Des lois et règlements sont en place pour faire face aux menaces et votre institution doit s’y conformer. Par exemple, au sein de l'Union européenne, des règles strictes s'appliquent à l'exportation de produits et de technologies à double usage ayant des applications militaires en plus des applications civiles. Ce qui implique toutes les formes de transmission, y compris par e-mail ou un service cloud. La recherche scientifique fondamentale et la technologie qui sont déjà dans le domaine public sont exclues du contrôle des exportations. Si vous ignorez si les règles d'exportation s'appliquent, vous pouvez faire appel aux services compétents existants dans notre pays (principalement régionaux).
En outre, des régimes internationaux de sanctions sont en place à l'encontre de pays, d'organisations et de particuliers.
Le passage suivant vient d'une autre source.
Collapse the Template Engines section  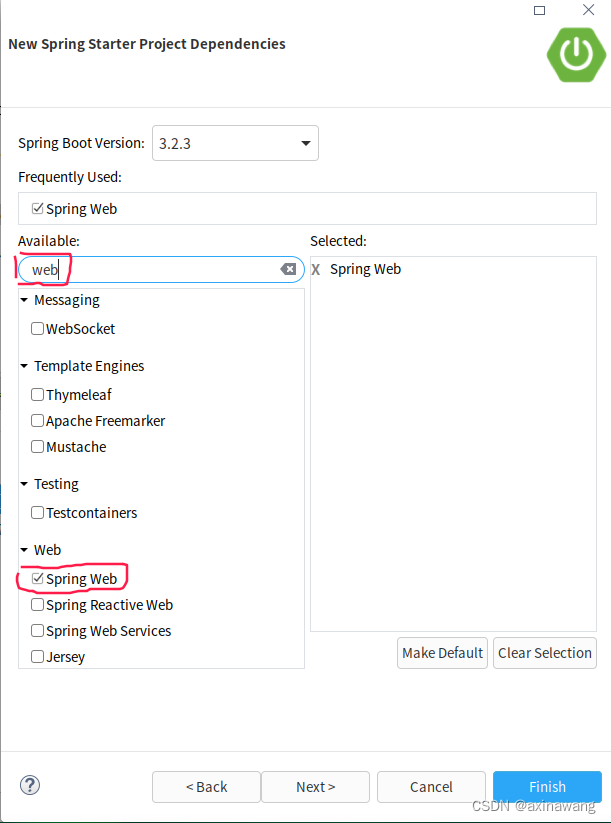click(x=23, y=365)
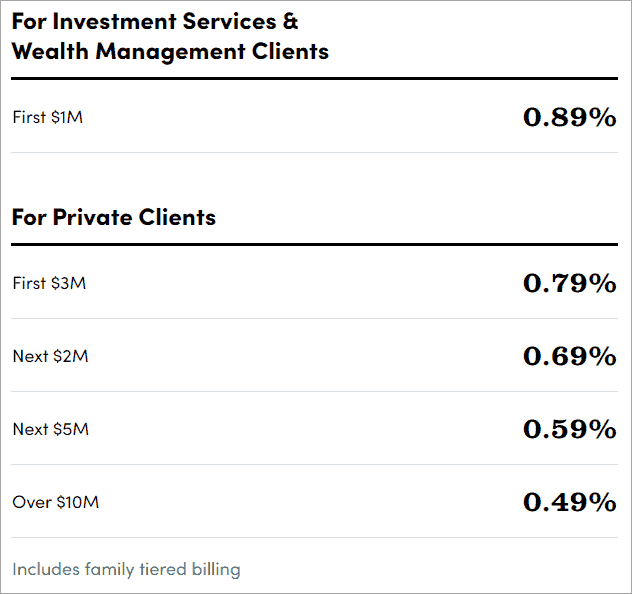Click the 0.49% fee rate
This screenshot has height=594, width=632.
569,502

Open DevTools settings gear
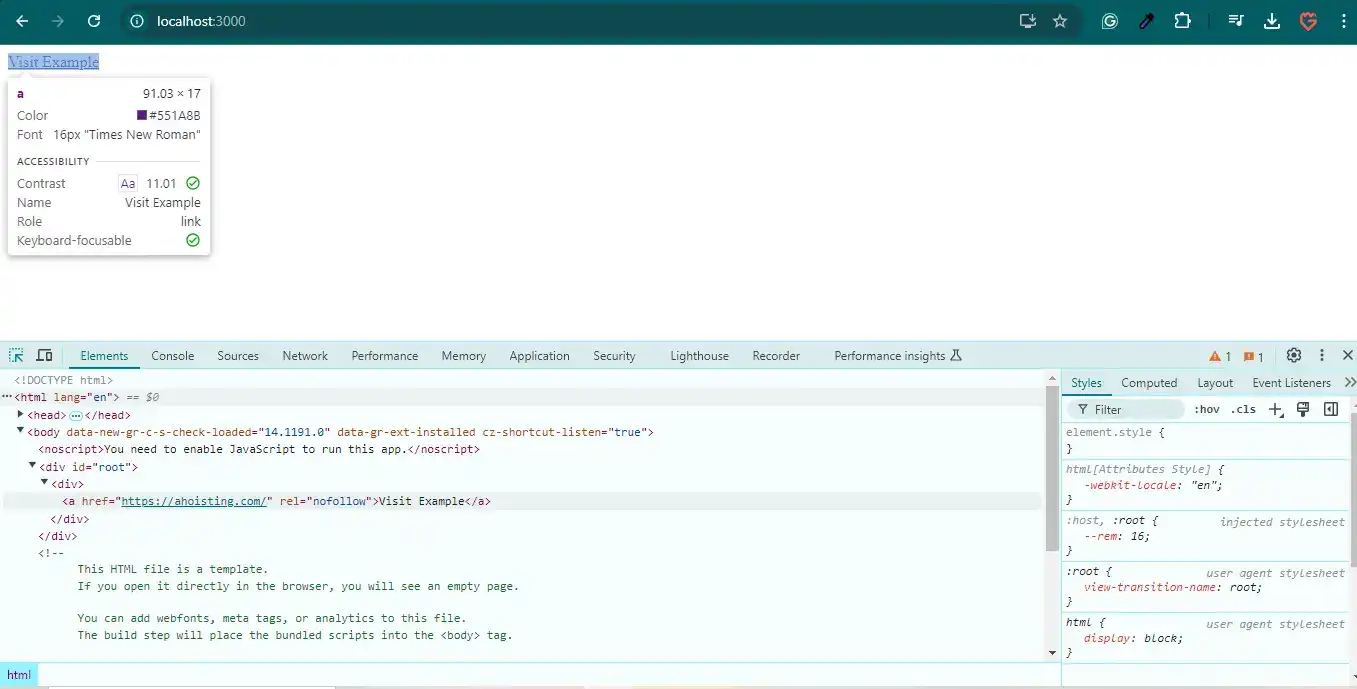pyautogui.click(x=1294, y=356)
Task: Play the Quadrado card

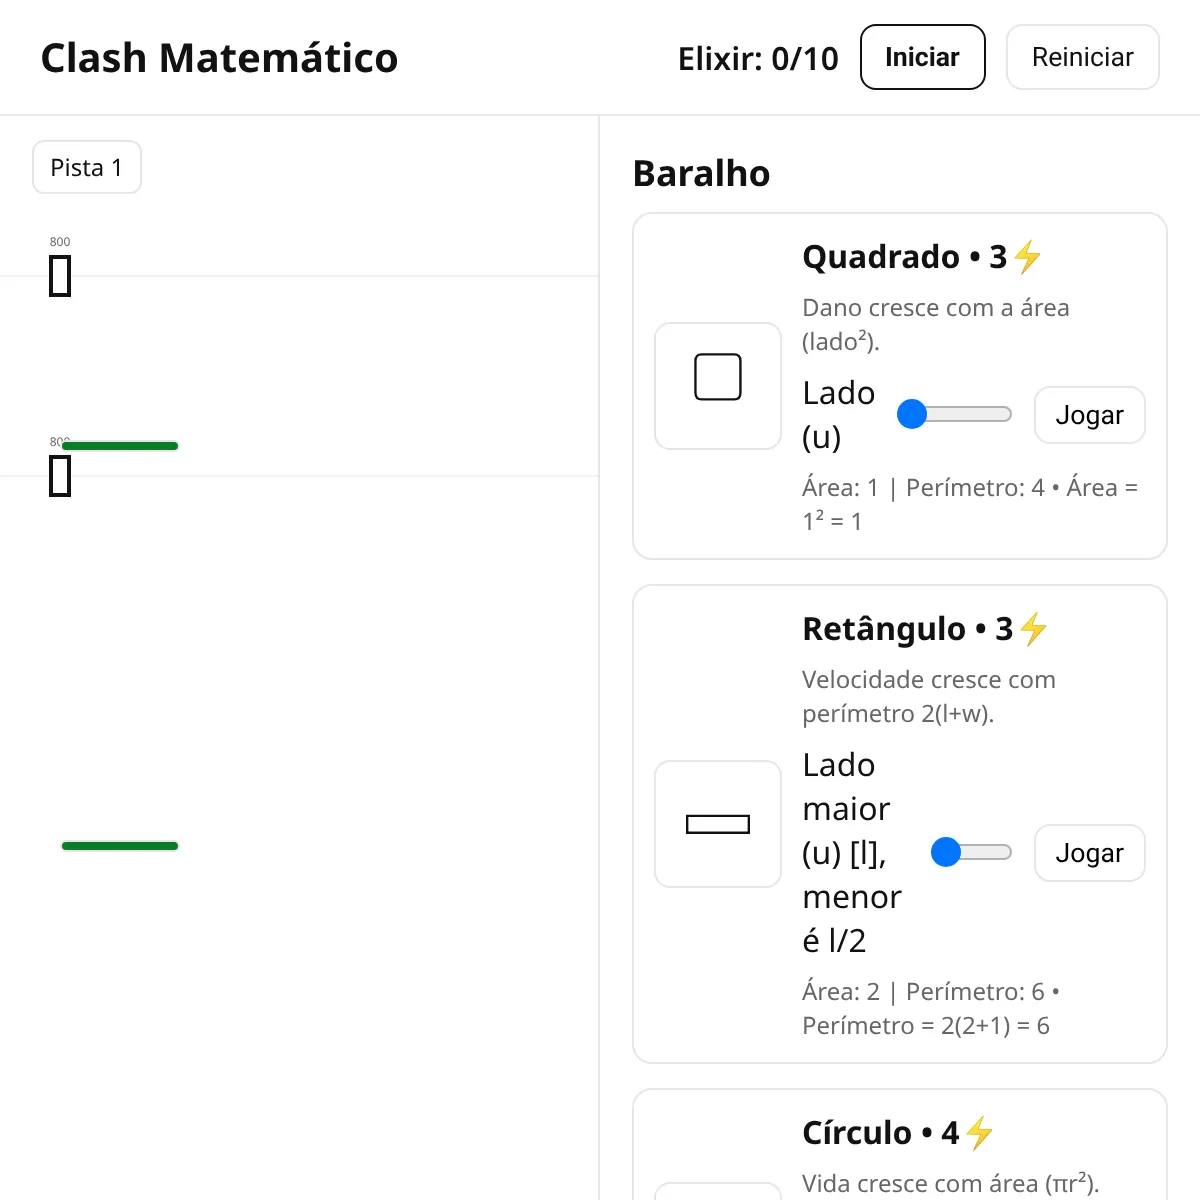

La vue d’ensemble actuelle est disponible à l’adresse www.sanctionsmap.eu . Les sanctions à l’encontre, par exemple, de la Corée du Nord et de l’Iran sont particulièrement pertinentes pour les établissements de recherche : elles constituent la base de la surveillance renforcée qui s’applique à un nombre limité de domaines.
Certains pays (dont la Belgique) travaillent à des mesures visant à renforcer les capacité d'action des établissements de recherche et des autorités publiques. Ainsi, aux Pays-Bas par exemple, on travaille déjà à un cadre d’évaluation qui prévoit un contrôle ciblé des personnes souhaitant accéder à des domaines de recherche présentant un risque élevé pour la sécurité nationale, ainsi qu’ un projet de loi spécifique concernant les investissements étrangers, les fusions et acquisitions. Cette loi se concentre sur les fournisseurs vitaux et sur les organisations détenant des technologies sensibles.
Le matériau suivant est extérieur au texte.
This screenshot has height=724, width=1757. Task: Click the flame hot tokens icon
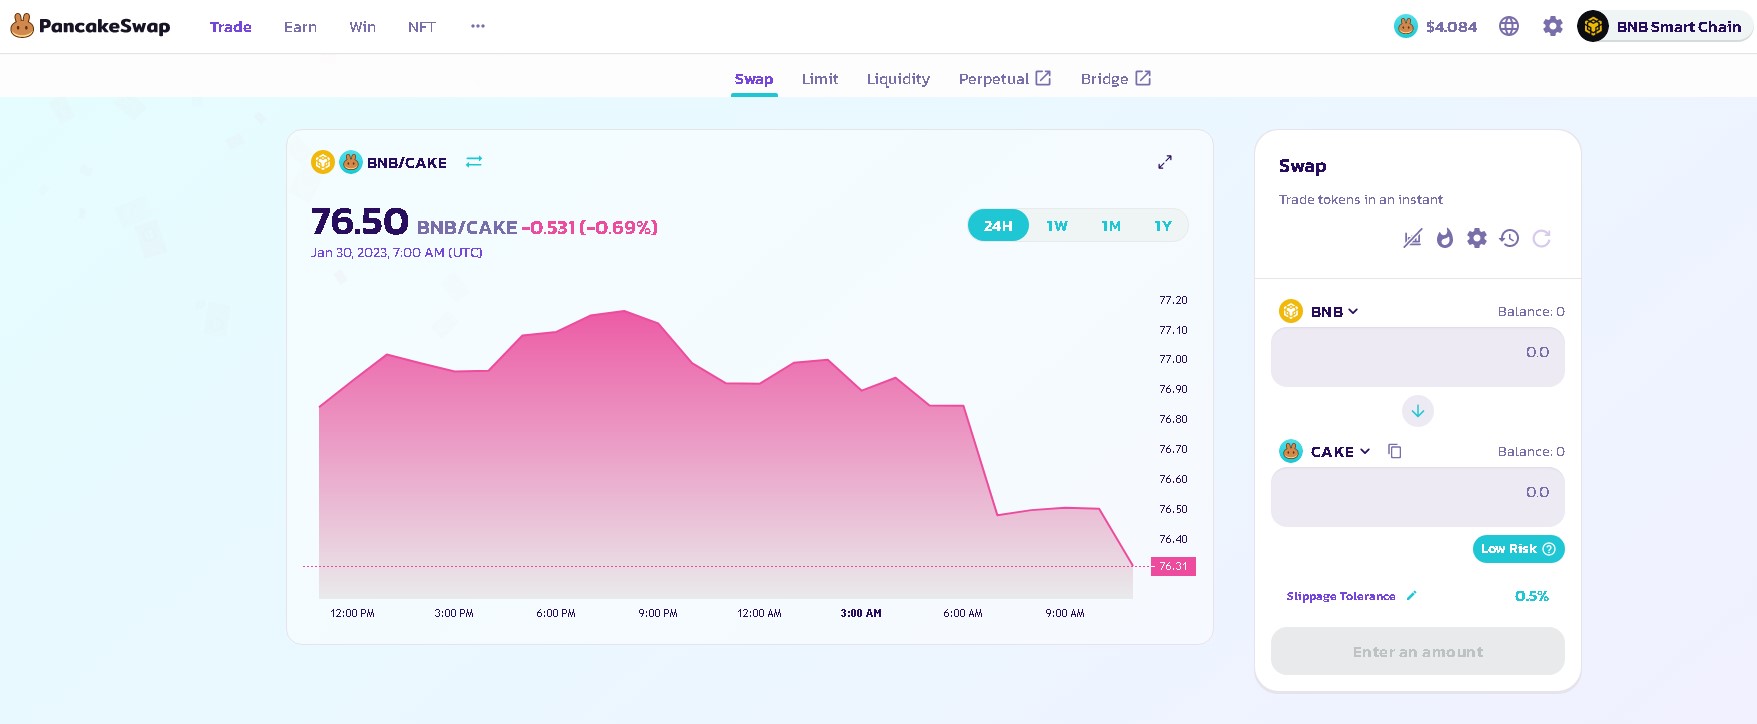(1444, 238)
Il existe plusieurs codes de conduite quant à la SR. Ceux-ci ne sont pas contraignants, mais servent plutôt de guide. Par exemple, il existe le cadre de sécurité de la recherche de l’UNL (www.universiteitenvannederland.nl ) et les lignes directrices de la Commission européenne sur la lutte contre l’ingérence étrangère dans la R&I . Entre-temps, plusieurs pays ont élaboré des codes de conduite similaires. Il est ainsi plus facile d'avoir une conversation sur la SR avec des partenaires étrangers.
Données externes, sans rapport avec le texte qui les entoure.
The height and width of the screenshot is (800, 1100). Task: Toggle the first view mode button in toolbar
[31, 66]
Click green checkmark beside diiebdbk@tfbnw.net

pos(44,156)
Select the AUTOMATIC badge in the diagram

Dans notre pays, un cadre de soutien coordonné pour la SR est en cours d’élaboration. Différents niveaux de pouvoir en matière de politique scientifique (fédéral, régions, communautés) sont en dialogue à ce sujet, ainsi que les départements concernés tels que la Justice (notamment la Sûreté de l'État), les Affaires Étrangères, l’Intérieur et l’Economie).